[TASK BRIEF] Transcribe without changes everything from the line containing "Task: Open Stages & jobs in the sidebar" down to the line containing "Action: point(47,555)", both included.

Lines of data
>> Start

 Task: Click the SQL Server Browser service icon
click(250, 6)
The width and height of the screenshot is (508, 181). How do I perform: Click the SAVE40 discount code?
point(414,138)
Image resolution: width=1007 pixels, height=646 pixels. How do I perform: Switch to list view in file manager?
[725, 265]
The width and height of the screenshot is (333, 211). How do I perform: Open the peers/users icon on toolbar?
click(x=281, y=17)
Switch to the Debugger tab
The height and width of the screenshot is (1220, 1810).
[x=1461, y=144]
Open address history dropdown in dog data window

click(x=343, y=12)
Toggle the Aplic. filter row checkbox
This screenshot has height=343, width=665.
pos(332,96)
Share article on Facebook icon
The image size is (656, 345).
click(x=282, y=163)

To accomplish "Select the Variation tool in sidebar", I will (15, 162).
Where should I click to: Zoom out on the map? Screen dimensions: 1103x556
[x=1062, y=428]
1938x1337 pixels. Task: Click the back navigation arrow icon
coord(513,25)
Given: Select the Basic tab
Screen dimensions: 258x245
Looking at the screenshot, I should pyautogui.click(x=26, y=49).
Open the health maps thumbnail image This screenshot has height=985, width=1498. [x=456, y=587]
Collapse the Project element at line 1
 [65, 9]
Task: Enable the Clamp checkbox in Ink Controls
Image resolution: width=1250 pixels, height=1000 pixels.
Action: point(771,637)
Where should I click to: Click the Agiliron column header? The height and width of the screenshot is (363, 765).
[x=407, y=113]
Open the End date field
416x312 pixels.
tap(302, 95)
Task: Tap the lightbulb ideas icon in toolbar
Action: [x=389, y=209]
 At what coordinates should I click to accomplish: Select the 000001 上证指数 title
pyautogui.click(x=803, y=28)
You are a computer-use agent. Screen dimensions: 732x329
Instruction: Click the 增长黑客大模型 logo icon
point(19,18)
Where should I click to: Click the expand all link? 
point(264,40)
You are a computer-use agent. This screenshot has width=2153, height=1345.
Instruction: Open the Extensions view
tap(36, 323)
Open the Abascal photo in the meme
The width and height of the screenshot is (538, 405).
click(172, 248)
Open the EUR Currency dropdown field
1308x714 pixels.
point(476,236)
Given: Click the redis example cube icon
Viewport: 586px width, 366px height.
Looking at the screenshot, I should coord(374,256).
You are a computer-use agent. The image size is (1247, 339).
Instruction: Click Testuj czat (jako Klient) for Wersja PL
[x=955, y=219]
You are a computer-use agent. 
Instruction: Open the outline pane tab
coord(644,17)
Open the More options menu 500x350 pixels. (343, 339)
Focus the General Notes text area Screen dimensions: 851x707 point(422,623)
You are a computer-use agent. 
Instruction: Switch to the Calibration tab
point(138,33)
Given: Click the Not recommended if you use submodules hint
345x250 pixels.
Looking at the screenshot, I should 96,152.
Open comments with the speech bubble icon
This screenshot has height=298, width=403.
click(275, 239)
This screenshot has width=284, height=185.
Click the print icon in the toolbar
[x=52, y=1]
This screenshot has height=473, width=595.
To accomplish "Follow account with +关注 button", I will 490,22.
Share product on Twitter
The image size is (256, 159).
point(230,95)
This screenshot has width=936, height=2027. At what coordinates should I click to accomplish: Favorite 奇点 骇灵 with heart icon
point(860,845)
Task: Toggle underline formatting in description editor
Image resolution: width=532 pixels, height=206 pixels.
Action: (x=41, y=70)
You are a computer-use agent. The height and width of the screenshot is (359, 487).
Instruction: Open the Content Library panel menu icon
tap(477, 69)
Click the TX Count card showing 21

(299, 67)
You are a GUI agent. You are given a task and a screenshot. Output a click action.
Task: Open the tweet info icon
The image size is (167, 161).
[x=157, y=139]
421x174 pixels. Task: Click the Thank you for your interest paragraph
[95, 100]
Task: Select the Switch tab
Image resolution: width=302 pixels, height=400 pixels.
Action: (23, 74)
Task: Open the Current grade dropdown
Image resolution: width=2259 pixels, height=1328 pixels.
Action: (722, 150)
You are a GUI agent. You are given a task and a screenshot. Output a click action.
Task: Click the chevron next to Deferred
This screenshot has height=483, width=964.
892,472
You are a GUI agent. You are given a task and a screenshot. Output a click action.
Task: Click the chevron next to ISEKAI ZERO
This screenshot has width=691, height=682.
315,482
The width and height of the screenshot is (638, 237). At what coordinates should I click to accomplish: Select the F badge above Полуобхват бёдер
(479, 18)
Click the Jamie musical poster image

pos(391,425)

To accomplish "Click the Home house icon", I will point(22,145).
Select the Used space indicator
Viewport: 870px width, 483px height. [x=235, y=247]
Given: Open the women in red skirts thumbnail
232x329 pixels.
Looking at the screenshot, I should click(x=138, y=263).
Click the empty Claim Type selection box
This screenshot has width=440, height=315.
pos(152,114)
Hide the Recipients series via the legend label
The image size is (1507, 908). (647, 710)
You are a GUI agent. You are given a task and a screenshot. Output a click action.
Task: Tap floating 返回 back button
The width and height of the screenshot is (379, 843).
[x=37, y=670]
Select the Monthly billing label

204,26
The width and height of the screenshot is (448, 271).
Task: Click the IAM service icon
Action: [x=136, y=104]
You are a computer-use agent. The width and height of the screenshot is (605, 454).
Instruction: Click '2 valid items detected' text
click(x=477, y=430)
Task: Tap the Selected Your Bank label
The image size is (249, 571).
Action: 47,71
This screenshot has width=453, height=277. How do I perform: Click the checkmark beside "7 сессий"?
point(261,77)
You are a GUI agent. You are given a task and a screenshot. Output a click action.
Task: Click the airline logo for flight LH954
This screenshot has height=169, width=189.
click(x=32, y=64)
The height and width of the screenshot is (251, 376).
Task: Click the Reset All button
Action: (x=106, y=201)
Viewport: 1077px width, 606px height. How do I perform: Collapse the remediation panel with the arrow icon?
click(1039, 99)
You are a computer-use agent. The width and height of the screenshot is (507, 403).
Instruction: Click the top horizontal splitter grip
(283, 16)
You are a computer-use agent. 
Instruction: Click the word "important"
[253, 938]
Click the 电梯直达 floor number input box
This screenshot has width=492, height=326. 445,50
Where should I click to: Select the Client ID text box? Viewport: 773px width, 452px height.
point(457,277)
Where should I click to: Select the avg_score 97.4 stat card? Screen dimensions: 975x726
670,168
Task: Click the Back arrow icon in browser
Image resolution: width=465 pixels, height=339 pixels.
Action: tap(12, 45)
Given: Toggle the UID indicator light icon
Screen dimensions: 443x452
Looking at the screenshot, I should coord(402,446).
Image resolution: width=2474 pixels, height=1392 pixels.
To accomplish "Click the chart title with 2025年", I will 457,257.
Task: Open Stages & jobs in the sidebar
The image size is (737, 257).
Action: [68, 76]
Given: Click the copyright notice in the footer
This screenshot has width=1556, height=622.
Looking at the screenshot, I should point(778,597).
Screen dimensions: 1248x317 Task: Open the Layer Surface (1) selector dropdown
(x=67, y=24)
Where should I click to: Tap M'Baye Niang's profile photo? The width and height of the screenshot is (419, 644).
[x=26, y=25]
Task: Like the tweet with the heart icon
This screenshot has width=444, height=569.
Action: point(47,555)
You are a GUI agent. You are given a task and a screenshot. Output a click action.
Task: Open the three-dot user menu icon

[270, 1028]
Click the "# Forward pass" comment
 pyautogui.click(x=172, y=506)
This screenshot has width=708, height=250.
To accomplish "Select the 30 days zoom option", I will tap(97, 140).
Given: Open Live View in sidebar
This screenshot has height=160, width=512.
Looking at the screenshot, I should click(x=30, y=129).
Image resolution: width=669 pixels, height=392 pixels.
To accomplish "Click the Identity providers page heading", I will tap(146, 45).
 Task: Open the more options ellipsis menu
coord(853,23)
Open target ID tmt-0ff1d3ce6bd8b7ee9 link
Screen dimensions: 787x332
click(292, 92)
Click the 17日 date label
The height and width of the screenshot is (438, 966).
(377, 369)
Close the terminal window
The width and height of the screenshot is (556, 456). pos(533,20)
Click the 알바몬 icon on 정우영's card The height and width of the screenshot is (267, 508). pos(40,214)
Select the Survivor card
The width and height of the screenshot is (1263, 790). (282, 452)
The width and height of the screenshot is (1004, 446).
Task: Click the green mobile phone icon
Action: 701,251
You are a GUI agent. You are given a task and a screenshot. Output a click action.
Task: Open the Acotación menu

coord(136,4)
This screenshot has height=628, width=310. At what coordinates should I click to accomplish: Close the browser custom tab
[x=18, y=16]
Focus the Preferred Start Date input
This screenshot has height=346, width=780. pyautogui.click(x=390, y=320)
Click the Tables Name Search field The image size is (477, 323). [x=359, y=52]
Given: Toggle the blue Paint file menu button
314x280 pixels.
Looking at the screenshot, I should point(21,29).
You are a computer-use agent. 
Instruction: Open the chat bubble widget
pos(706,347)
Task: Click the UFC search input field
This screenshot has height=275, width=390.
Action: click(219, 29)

>> End

[THE REPLY]
Task: Open Stages & jobs in the sidebar
The image size is (737, 257).
Action: [68, 76]
Given: Click the copyright notice in the footer
This screenshot has width=1556, height=622.
Looking at the screenshot, I should point(778,597).
Screen dimensions: 1248x317 Task: Open the Layer Surface (1) selector dropdown
(x=67, y=24)
Where should I click to: Tap M'Baye Niang's profile photo? The width and height of the screenshot is (419, 644).
[x=26, y=25]
Task: Like the tweet with the heart icon
This screenshot has width=444, height=569.
Action: point(47,555)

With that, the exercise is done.